Reproduce word for word the lines between those holding "Instruction: Click the warning triangle icon" and "basic maintenance was", inclusive, and nothing else from the data below.

===== DATA SHOWN =====

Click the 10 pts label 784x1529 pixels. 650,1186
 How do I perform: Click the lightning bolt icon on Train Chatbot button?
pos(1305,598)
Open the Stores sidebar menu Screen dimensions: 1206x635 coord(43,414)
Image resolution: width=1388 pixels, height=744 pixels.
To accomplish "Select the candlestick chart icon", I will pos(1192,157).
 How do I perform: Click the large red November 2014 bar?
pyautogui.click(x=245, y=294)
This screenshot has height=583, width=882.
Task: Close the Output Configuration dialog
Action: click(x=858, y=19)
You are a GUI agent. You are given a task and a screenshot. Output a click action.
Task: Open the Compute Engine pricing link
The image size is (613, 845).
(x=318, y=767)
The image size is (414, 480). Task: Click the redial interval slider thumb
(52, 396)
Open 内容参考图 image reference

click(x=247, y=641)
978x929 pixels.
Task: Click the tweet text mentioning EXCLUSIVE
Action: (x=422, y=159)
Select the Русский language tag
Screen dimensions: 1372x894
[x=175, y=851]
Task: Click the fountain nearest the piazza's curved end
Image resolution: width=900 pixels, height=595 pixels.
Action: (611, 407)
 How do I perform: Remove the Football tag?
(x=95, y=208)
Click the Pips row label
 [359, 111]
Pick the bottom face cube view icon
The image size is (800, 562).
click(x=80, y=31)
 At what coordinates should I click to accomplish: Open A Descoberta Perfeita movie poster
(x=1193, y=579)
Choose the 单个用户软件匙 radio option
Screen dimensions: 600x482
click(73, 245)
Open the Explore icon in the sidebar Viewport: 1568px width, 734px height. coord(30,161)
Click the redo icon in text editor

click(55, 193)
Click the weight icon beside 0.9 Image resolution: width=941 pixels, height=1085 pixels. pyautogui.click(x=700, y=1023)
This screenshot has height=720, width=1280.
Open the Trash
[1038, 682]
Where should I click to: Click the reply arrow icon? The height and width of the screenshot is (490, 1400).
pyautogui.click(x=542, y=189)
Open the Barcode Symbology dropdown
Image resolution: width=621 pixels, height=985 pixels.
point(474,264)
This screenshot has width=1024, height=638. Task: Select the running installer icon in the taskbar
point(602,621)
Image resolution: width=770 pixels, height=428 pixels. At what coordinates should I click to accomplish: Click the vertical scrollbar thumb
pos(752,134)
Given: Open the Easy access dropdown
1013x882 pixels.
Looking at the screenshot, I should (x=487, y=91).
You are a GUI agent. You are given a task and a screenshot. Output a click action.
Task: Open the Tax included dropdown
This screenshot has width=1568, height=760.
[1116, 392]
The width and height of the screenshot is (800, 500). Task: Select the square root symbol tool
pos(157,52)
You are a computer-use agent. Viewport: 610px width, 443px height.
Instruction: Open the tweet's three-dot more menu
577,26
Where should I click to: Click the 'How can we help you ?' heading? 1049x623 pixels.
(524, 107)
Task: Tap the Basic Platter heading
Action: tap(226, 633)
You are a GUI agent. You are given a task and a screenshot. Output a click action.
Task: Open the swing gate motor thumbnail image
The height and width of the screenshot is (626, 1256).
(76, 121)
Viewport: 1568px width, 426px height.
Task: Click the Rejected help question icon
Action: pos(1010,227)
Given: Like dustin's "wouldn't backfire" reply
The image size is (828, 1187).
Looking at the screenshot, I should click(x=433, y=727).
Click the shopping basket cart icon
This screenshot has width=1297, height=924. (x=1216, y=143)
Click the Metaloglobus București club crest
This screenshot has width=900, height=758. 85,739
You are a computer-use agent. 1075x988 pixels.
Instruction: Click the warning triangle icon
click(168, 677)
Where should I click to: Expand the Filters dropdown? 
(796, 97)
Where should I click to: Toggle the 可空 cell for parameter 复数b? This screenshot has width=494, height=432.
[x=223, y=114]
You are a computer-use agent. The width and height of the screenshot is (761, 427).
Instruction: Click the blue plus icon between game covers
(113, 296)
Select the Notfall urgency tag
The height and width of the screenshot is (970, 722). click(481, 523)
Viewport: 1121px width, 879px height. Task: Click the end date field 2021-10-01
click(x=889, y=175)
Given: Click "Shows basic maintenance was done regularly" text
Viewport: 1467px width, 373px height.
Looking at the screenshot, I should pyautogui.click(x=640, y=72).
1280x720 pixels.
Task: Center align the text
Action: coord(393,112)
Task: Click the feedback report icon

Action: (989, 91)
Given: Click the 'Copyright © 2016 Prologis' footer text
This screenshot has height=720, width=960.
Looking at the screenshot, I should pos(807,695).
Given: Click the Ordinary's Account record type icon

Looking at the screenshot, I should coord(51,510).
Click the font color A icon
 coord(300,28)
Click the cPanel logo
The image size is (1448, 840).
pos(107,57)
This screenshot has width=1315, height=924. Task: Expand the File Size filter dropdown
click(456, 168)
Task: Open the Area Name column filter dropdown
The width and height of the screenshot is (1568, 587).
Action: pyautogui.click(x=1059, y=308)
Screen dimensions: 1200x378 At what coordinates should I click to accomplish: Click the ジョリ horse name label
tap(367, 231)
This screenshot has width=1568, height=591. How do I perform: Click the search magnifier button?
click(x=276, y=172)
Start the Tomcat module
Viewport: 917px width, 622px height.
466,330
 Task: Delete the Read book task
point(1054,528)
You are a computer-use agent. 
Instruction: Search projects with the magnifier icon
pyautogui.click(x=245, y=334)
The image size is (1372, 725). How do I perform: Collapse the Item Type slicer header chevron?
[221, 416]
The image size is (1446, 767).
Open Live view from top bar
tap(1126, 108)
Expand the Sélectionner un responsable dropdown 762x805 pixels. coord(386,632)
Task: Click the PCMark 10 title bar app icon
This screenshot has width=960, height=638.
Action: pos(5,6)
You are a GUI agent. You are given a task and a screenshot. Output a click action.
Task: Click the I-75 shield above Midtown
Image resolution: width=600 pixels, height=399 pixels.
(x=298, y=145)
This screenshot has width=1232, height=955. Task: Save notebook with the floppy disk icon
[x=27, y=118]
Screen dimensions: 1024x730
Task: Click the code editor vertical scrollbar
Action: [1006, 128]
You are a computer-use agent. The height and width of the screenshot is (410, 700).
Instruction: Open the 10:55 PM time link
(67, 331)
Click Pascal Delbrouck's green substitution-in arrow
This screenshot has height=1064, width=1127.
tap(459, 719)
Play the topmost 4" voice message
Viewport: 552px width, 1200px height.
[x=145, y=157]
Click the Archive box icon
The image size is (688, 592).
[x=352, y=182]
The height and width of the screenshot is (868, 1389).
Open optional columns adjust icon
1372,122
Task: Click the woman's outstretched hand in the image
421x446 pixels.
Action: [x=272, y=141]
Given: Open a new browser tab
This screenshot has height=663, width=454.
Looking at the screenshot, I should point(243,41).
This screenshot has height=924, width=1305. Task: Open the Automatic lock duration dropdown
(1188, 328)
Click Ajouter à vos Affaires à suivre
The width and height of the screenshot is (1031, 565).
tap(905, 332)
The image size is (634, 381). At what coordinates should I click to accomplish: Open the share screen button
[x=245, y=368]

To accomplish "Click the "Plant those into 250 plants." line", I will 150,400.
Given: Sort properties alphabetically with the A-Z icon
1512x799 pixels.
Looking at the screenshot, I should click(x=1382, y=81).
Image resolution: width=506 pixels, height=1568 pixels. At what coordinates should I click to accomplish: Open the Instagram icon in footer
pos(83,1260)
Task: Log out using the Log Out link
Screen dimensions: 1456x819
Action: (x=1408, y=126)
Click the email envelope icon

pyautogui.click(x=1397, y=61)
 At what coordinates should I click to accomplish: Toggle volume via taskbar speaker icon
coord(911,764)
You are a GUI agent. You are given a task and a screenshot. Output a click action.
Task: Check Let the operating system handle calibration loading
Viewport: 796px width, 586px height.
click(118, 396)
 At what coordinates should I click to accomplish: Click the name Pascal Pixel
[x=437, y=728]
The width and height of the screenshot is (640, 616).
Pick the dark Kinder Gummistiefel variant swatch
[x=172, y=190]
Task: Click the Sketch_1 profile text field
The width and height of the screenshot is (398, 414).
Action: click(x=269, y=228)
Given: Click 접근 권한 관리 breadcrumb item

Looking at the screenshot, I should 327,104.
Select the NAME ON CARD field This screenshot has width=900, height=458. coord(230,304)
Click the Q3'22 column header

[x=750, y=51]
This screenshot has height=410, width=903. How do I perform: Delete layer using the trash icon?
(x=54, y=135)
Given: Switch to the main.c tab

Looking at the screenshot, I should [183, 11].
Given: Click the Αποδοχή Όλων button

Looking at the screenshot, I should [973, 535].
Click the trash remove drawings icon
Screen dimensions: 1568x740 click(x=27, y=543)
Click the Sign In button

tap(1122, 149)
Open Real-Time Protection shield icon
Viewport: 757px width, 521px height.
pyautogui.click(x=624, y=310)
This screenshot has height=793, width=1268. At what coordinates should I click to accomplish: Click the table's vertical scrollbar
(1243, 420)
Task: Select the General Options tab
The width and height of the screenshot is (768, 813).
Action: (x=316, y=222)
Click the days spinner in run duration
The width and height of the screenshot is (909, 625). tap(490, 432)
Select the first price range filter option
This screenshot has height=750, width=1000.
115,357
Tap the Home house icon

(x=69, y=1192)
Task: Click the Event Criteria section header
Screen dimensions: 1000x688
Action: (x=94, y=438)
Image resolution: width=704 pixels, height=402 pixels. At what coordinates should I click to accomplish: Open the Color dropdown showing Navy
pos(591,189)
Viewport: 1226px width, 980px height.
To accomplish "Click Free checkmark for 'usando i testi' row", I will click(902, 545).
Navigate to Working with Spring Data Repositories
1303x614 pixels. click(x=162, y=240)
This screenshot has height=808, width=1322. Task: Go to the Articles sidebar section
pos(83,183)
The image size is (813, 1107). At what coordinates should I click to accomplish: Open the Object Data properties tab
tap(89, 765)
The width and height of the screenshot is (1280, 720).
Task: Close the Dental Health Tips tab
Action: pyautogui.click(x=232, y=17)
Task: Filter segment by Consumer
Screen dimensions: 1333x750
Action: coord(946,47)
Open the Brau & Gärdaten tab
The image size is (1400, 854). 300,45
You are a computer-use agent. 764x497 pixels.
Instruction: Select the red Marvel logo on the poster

=====

## RESPONSE AREA
Instruction: Click the warning triangle icon
click(168, 677)
Where should I click to: Expand the Filters dropdown? 
(796, 97)
Where should I click to: Toggle the 可空 cell for parameter 复数b? This screenshot has width=494, height=432.
[x=223, y=114]
You are a computer-use agent. The width and height of the screenshot is (761, 427).
Instruction: Click the blue plus icon between game covers
(113, 296)
Select the Notfall urgency tag
The height and width of the screenshot is (970, 722). click(481, 523)
Viewport: 1121px width, 879px height. Task: Click the end date field 2021-10-01
click(x=889, y=175)
Given: Click "Shows basic maintenance was done regularly" text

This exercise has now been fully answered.